By: Dave Collins
What is cool? In the movies, it’s the guy who carries himself with an aura of superiority and swagger, with just enough similarities with ourselves that we can identify with him. In school, it was the kids who differentiated themselves…to a certain extent. What’s the difference between the quarterback in the varsity jacket and the kid in the ICP t-shirt? One remained different, yet conventional and normal, and the other stepped just outside the realm of normality, where people weren’t fully comfortable. Every audience has a limit of abnormality. For businesses, it’s the job of the marketers and the designers to remain conventionally unconventional.
According to Fast Company, coolness can be whittled down to 4 main traits.
- Cool is a social perception
- Coolness is relative
- Coolness is universally positive
- Cool diverges from the norm
The true key to coolness is being unconventional. However, unconventionality has its limits. One must be different, while simultaneously remaining normal enough to not be extreme. A brand that goes too far from the norm will not only fail to become cool, but will run the risk of being disliked. According to the study done by Warren and Campbell on “What Makes Things Cool,” coolness is simply a “very delicate balance of doing something that shows that you go your own way and do your own thing, but you do it in a way that is socially desirable or at least acceptable.” Products that are too conventional are considered boring and mainstream, while products that too extreme are controversial, and thus fail to achieve cool status.
For a business, the lesson is twofold.

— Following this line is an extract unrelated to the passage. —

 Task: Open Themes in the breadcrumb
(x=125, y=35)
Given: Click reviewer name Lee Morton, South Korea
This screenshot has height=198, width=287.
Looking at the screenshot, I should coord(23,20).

First, they must know their target market, and what they consider normal. For instance, a Titleist customer is more likely to consider a 9-5 job and a luxury car normal than a Harley Davidson biker who owns a tattoo parlor. Despite the obvious stereotypes, the point remains, normal is a relative term, and thus can only determined by the audience one targets. Secondly, the business must determine what the audience considers the limits of abnormality. Once these limits are determined, designers and marketers must ensure they do not cross it, or they run the risk of being either too extreme, or too “weird.” Therefore, the difference between cool and weird lies solely in the audience’s view of normalcy and convention. A product, or pitch, must be different while remaining tied to everyday conventional wisdom. Think white picket fence, with two kids and a golden retriever becoming a granite wall and two bulldogs. Same principles are involved, with just a little twist on the norm.
Finally, coolness has an expiration date. If you’re too cool, people will want to emulate you. If your product or service elicits a high enough demand, it will in turn attract more suppliers, and these suppliers will want to emulate your coolness. If too many people emulate your coolness, then the next thing you know, you’re mainstream and conventional, and therefore, uncool. It’s like when your parents friend you on Facebook. Suddenly, it’s a little too normal and accepted, or a little too weird for you. The lesson, always keep your messaging one step ahead of your competition, and stay one social media platform ahead of your parents.